4. Labeling / Organization


This is a big one. If you send the mixing engineer “audio 1”, “audio 2”, “audio 3” he is going to KILL YOU! Joking aside, this will really annoy anyone else that has to work on your project. Before you send off your audio make sure you have everything clearly named and organized.

I usually ask for tracks divided out into different folder for instrumentation. For example, a drum folder for all drum audio, guitar for guitar, etc.

I have a link to a template that I send to my clients. Download it HERE and get your mixing engineer to fall in love with you. Here is an example of it.


5. Rough Mix / Reference mix

When sending your audio to an online mixing service or any mixing engineer in general, it can be good to also send a rough mix with it. This will help the mixing engineer get a general idea of the vision that you have for the track. Especially, if you have any unique ideas that will add interest to the track.

Also, you should send a commercially released song that can serve as reference mix for the mix engineer. You probably have a song in your head that served as inspiration for you. It would be good to use that song to help the mixing engineer get an idea about the sound and direction that you want to achieve in your song.

7. File Format

You should send the audio at whatever sample rate and bit-depth that it was recorded at. You don’t want to do any sample rate or bit-depth conversion before you even get it to the mixing or mastering stage.
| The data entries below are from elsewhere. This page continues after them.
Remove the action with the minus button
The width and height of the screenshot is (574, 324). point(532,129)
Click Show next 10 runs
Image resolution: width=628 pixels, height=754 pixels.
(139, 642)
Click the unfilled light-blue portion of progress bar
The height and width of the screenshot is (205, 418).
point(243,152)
The audio should be a 24-bit and 44.1khz or higher .WAV file for the mixing engineer. Whatever you do, don’t send your mixing engineer a bunch MP3 files.


I hope these tips will help you prepare a song for mixing. The most important thing is to just make sure your session or audio is well organized and that someone who is opening it for the first time will have a clear understanding of what is going on in your audio with just a quick review.